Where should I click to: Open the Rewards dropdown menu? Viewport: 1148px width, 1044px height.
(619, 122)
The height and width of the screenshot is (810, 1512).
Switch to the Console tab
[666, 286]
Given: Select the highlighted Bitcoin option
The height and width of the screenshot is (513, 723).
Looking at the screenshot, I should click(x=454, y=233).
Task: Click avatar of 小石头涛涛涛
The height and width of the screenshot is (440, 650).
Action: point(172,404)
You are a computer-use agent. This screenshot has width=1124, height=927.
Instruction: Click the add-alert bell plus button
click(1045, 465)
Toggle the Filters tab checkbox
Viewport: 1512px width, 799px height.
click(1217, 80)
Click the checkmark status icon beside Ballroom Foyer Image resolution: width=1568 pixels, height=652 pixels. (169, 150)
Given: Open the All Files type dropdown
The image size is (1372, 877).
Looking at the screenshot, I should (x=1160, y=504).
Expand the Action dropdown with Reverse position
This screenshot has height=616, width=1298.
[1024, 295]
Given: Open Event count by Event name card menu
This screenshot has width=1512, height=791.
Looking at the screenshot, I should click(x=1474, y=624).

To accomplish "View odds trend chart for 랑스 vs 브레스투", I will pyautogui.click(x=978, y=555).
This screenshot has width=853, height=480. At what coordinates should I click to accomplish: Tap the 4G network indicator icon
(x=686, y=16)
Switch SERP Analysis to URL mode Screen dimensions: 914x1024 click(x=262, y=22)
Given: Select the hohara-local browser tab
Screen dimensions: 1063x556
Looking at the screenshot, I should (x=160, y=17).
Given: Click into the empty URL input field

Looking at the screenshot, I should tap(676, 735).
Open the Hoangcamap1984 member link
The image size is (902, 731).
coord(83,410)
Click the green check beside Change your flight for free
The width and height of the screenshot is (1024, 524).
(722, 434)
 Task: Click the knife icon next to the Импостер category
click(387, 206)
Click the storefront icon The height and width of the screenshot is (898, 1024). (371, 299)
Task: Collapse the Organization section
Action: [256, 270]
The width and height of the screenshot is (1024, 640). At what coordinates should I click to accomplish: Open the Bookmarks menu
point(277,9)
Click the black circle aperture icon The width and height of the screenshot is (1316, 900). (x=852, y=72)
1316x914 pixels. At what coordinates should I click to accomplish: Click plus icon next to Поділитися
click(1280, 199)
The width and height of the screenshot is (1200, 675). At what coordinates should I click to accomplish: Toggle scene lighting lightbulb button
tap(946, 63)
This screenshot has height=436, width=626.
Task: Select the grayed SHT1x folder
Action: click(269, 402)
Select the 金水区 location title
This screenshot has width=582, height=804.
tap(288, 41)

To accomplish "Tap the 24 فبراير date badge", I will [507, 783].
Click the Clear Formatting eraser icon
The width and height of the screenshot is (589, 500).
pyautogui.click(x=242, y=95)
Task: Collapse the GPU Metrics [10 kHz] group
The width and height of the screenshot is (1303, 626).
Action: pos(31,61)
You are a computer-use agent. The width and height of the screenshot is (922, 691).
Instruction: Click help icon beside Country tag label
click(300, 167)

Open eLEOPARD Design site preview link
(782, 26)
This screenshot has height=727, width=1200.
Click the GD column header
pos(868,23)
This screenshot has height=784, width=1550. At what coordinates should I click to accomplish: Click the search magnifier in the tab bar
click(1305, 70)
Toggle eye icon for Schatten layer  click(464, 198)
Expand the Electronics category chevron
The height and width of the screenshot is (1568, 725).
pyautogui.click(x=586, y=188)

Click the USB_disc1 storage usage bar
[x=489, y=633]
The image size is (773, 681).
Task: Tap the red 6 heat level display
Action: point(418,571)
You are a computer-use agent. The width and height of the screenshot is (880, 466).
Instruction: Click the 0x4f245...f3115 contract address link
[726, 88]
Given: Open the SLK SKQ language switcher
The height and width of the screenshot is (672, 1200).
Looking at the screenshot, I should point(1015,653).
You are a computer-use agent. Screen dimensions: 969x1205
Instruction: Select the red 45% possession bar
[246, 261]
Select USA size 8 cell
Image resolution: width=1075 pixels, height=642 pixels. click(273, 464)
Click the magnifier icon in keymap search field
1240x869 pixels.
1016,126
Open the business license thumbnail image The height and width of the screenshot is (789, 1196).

● ● ● ●

* Task directions
Find each line in the material above that contains the string "dimensions" with the same capitalization, and copy every such line.

* Reply to the exercise
Switch SERP Analysis to URL mode Screen dimensions: 914x1024 click(x=262, y=22)
Screen dimensions: 1063x556
You are a computer-use agent. Screen dimensions: 969x1205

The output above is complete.